Dear all,
I'm trying to handle signals inside a MPI task farming model. Following is
a pseudo-code of what i'm trying to achieve:
volatile sig_atomic_t unexpected_error_occurred = 0;
void my_handler( int sig ){
unexpected_error_occurred = 1;}
//// somewhere in the code...//
signal(SIGTERM, my_handler);
if (root process) {
// do stuff
if ( unexpected_error_occurred ) {
// save something
// reraise the SIGTERM again, but now with the default handler
signal(SIGTERM, SIG_DFL);
raise(SIGTERM);
}}else { // slave process
// do different stuff
if ( unexpected_error_occurred ) {
// just propragate the signal to the root
signal(SIGTERM, SIG_DFL);
raise(SIGTERM);
}}
signal(SIGTERM, SIG_DFL); // reassign default handler
// continues the code...
As can be seen, the signal handling is required for implementing a restart
feature.
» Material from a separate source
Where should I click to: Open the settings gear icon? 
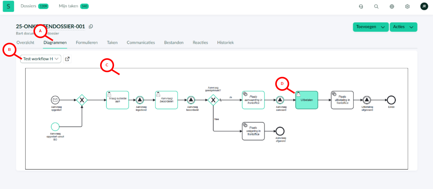(407, 7)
All the problem resides in the assumption i made that all
processes in the communicator will receive a SIGTERM as a side effect. Is
it a valid assumption? How the actual MPI implementation deals with such
scenarios?
I also tried to replace all the raise() calls by MPI_Abort(), which
according to the documentation (
http://www.open-mpi.org/doc/v1.5/man3/MPI_Abort.3.php), sends a SIGTERM to
all associated processes. The undesired behaviour persists: when killing a
slave process, the save section in the root branch is not executed.
Appreciate any help,
Júlio.
|